Some material
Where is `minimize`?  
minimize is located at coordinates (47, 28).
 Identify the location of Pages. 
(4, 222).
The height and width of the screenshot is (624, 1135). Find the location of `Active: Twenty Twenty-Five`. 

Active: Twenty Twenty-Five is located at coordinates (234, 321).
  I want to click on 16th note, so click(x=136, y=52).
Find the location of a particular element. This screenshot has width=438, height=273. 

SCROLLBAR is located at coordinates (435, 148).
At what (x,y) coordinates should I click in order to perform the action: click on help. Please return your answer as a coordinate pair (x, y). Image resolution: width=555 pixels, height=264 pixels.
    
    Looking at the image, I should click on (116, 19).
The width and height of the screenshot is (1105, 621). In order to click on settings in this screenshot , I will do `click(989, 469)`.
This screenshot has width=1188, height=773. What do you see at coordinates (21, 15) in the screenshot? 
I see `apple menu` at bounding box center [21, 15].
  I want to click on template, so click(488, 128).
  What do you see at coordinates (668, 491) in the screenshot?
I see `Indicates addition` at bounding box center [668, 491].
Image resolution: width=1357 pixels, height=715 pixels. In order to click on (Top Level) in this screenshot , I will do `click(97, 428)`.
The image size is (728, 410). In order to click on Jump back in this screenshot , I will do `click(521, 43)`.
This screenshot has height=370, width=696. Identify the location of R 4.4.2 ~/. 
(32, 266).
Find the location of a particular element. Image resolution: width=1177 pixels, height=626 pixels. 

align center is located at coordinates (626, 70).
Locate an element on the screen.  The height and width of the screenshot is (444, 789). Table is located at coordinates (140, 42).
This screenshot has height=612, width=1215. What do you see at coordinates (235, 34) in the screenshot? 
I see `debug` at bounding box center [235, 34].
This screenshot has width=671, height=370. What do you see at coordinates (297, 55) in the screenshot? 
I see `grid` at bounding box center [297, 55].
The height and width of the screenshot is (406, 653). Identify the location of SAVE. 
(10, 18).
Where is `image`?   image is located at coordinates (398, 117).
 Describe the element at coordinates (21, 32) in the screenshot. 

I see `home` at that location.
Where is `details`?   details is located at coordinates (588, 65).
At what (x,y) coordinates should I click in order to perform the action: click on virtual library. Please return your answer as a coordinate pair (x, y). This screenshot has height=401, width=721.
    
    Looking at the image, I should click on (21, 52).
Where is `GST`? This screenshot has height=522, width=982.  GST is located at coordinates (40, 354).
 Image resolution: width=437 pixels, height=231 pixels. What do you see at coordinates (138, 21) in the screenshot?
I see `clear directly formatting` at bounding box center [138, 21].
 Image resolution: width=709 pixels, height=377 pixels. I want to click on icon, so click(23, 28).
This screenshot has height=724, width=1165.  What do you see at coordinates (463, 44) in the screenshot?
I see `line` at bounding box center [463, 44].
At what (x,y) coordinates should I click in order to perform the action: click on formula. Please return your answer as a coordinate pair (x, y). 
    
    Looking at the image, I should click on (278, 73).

▶ [Task to complete] Extract every line of the material above that contains the string "Identify", matching case exactly.

▶ [Task answer]
 Identify the location of Pages. 
This screenshot has height=370, width=696. Identify the location of R 4.4.2 ~/. 
The height and width of the screenshot is (406, 653). Identify the location of SAVE. 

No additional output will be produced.